* TEXT EXCERPT
# New Setup From Scratch (Pics included) - $3,000 budget



## motion732 (Nov 19, 2013)

All,

Building a home theater basically from scratch, for this room: http://imgur.com/a/kK63F

My budget is $3,000, possibly +, only if I absolutely have to push it. The goal is to produce a very full, rich sound that is balanced. I don't need an excessively bass-y system, however, it would be nice to have some kick. I primarily watch sports and movies and plan to listen to some music as well. I eventually plan to add speakers in the kitchen and outdoor. Whether or not they're configured with this system is up in the air. Sonos is an option I'm considering. Anyway, here's what I'm currently looking at:

TV

Since the room is so bright, I've decided to go with an LED TV, most likely this Samsung 60" 7100 Series: http://www.samsung.com/us/video/tvs/UN60F7100AFXZA. They're listing the price as $1800 but it will be on sale at Best Buy for BF at $1,597. Would have loved to go with a Panasonic ST60 but I think the room will be too bright for the TV. I am certainly open to suggestions for other TVs. 

SPEAKERS

Thinking to start with a 2.0 setup and over time, progress my way into a full 5.1. Looking to go with tower speakers, specifically these Polks:

http://www.amazon.com/Polk-Audio-TSx-440T-Speaker/dp/B00CHHCBVK/ref=sr_1_1?ie=UTF8&qid=1384893878&sr=8-1&keywords=tsx440

They're listed everywhere for $350ea, however, this deal on Amazon seems pretty solid at $262.

Will probably upgrade from the 2.0 to a 3.1, with this center channel: http://www.amazon.com/Polk-Audio-TSx-250C-Channel/dp/B00CHHCAS4/ref=sr_1_2?ie=UTF8&qid=1384894262&sr=8-2&keywords=tsx250c

No ideas for sub and surround speakers as of yet. Wiring is going to be an issue for the surround. They are further down the road.

* JOB
Duplicate everything in the home theater post from "Since the room" down to "for other TVs." with no changes.

* RECORDED DATA
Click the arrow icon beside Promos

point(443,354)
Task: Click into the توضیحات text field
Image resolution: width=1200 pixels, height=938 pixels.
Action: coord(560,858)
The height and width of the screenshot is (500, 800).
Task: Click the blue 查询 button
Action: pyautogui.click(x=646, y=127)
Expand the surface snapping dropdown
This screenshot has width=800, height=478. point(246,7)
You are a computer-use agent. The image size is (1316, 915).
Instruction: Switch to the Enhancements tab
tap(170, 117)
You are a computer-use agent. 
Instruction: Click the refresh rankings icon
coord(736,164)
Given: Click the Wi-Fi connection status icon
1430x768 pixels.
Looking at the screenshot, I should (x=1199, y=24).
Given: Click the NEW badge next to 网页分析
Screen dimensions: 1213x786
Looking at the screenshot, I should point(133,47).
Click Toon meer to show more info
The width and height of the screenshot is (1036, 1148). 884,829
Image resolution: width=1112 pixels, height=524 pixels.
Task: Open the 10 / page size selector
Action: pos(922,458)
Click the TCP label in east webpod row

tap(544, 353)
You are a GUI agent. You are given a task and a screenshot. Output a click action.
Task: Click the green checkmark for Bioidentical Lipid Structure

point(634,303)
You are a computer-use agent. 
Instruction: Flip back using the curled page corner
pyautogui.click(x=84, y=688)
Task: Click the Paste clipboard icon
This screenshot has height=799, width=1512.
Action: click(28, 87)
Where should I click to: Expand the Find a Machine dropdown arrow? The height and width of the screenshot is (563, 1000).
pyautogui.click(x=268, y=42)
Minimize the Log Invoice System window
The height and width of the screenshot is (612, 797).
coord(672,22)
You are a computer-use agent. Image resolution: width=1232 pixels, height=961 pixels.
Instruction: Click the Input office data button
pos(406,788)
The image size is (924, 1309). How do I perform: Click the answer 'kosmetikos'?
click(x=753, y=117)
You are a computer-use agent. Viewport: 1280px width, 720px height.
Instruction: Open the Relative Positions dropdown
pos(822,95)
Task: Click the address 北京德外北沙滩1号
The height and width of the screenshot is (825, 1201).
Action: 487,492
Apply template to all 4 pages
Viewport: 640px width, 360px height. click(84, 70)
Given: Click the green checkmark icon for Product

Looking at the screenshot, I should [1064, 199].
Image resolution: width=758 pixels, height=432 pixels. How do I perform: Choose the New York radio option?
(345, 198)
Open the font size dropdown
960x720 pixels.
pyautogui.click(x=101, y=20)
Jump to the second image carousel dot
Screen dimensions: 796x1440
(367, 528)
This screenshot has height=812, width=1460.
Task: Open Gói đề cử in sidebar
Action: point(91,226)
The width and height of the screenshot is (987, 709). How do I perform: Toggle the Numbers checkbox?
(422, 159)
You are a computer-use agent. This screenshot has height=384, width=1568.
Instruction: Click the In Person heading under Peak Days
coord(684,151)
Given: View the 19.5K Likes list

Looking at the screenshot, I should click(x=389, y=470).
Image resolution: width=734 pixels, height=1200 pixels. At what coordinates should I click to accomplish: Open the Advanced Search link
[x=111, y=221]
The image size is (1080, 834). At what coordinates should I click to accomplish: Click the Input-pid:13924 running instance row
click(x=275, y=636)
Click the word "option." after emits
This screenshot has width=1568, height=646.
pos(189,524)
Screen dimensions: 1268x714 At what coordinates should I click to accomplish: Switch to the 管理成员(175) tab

* WRITTEN REPLY
Since the room is so bright, I've decided to go with an LED TV, most likely this Samsung 60" 7100 Series: http://www.samsung.com/us/video/tvs/UN60F7100AFXZA. They're listing the price as $1800 but it will be on sale at Best Buy for BF at $1,597. Would have loved to go with a Panasonic ST60 but I think the room will be too bright for the TV. I am certainly open to suggestions for other TVs.